▸ Extracted information
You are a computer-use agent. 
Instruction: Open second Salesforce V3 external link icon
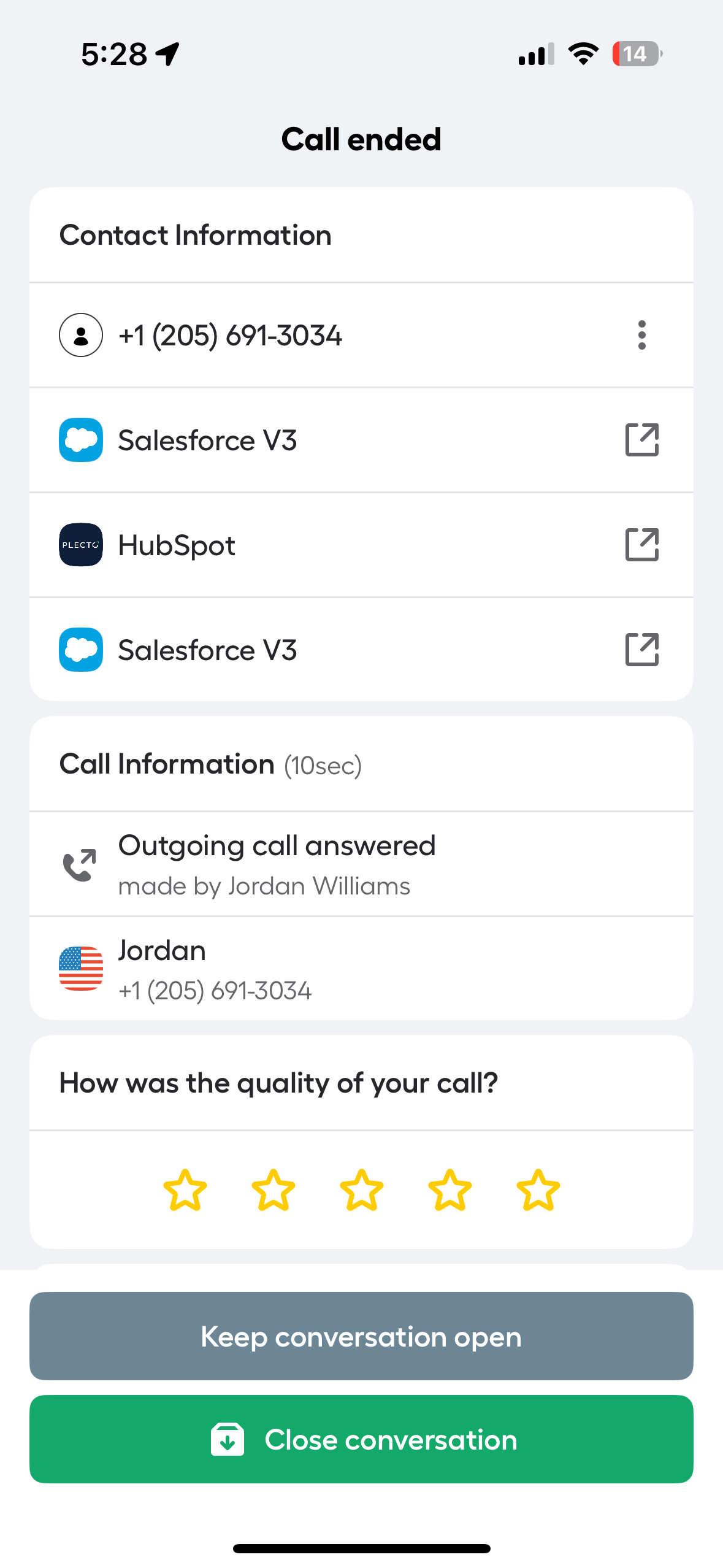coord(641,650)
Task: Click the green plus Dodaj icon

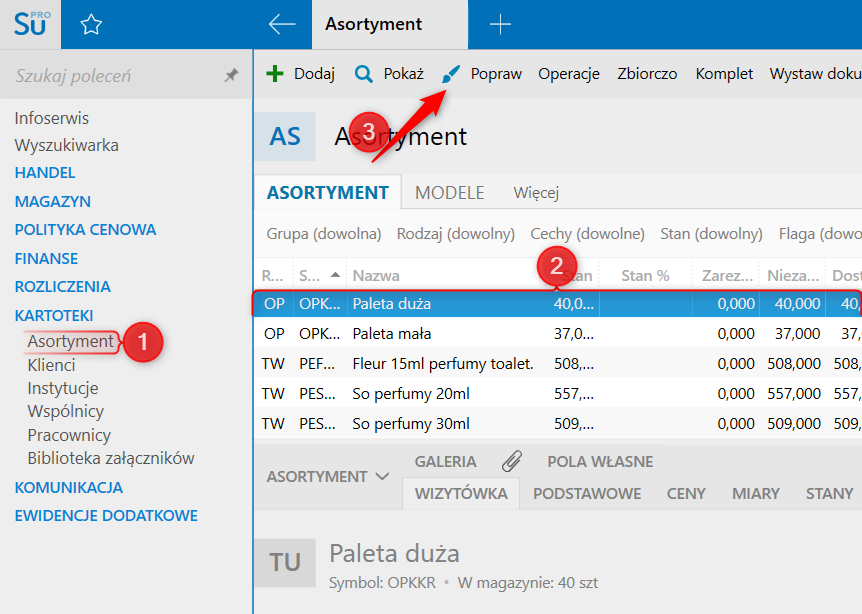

---

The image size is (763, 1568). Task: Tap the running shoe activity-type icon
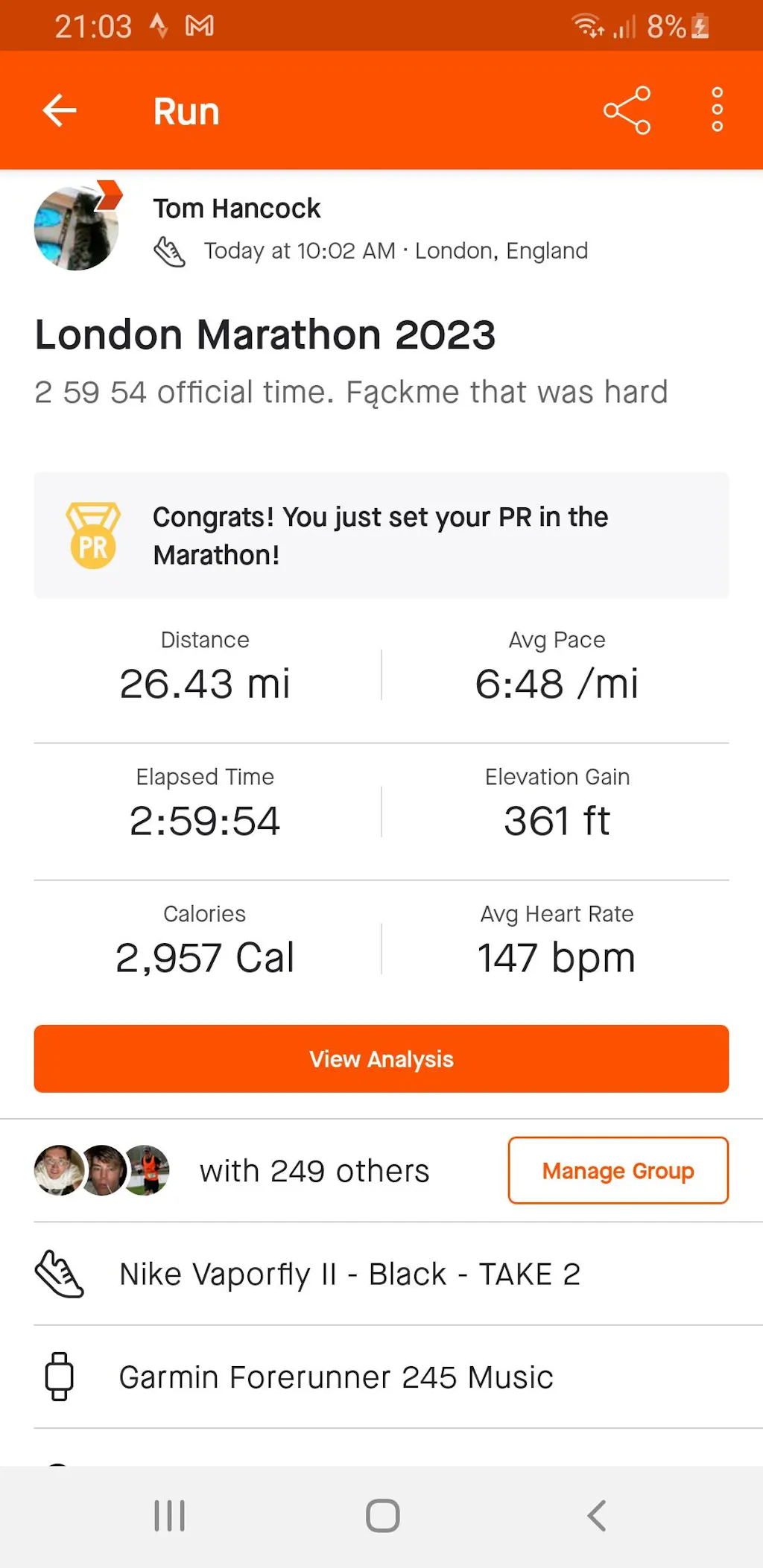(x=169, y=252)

---

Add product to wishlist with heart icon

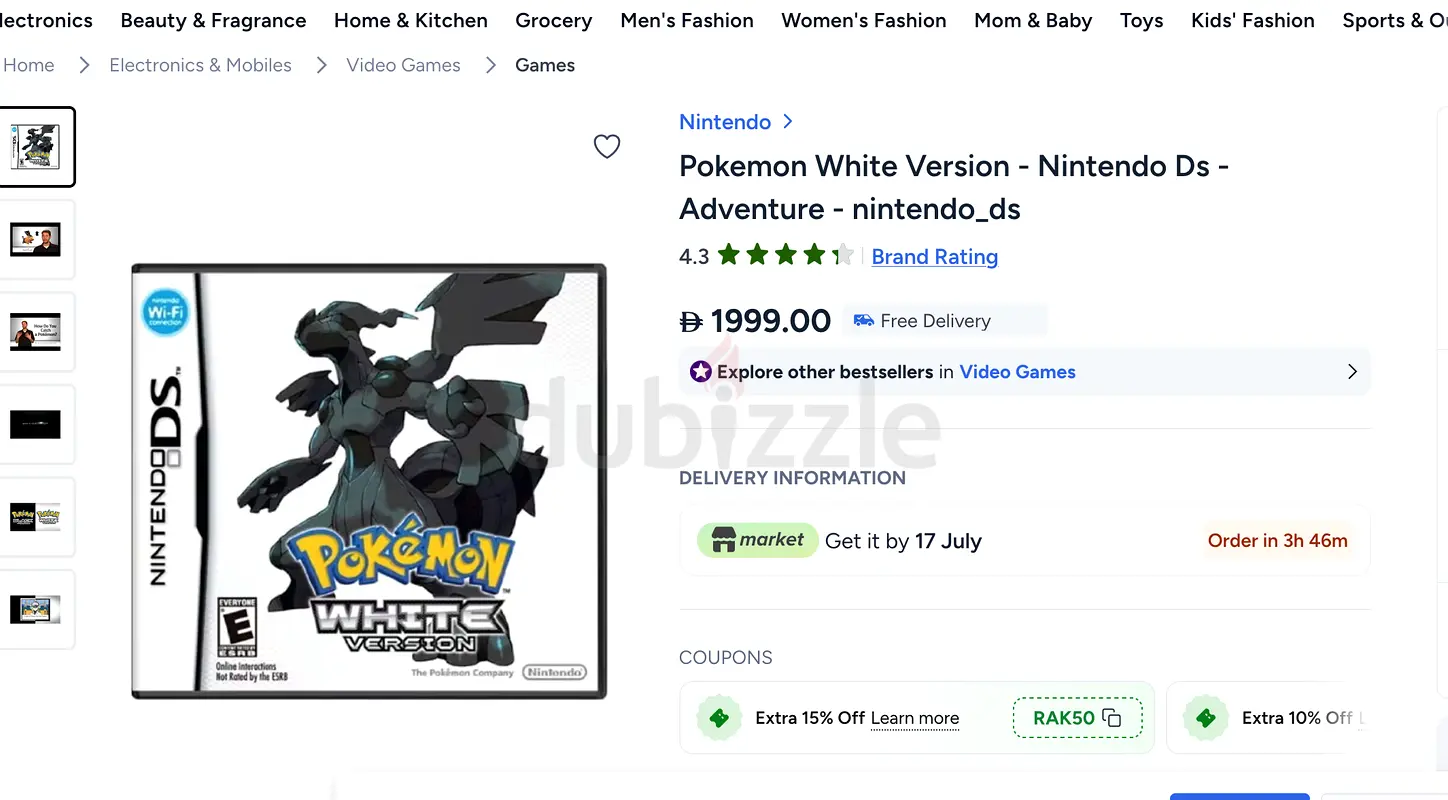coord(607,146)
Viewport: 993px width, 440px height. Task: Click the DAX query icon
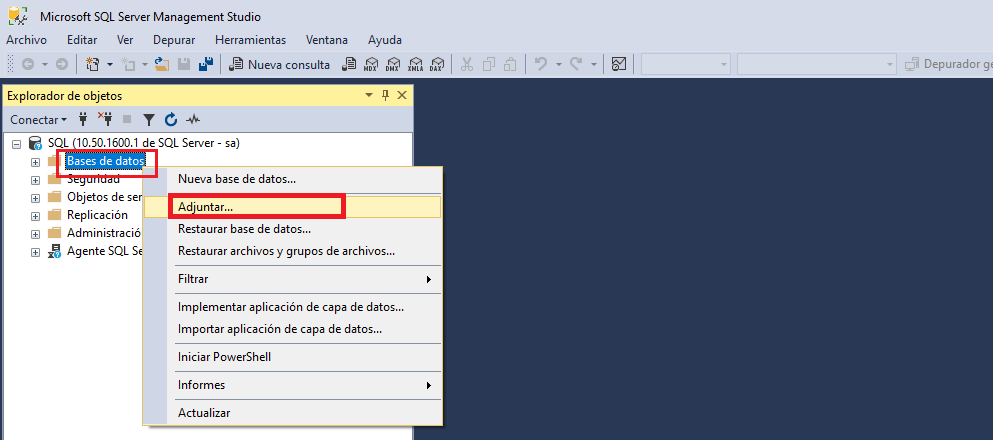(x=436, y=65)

▸ Activity
What are the lines above from the one with "You are a computer-use agent." to the one with "Task: Click the green plus Dodaj icon", both included? Reproduce them exactly, without pictures.

▸ Result of this exercise
You are a computer-use agent. 
Instruction: Open second Salesforce V3 external link icon
coord(641,650)
Task: Click the green plus Dodaj icon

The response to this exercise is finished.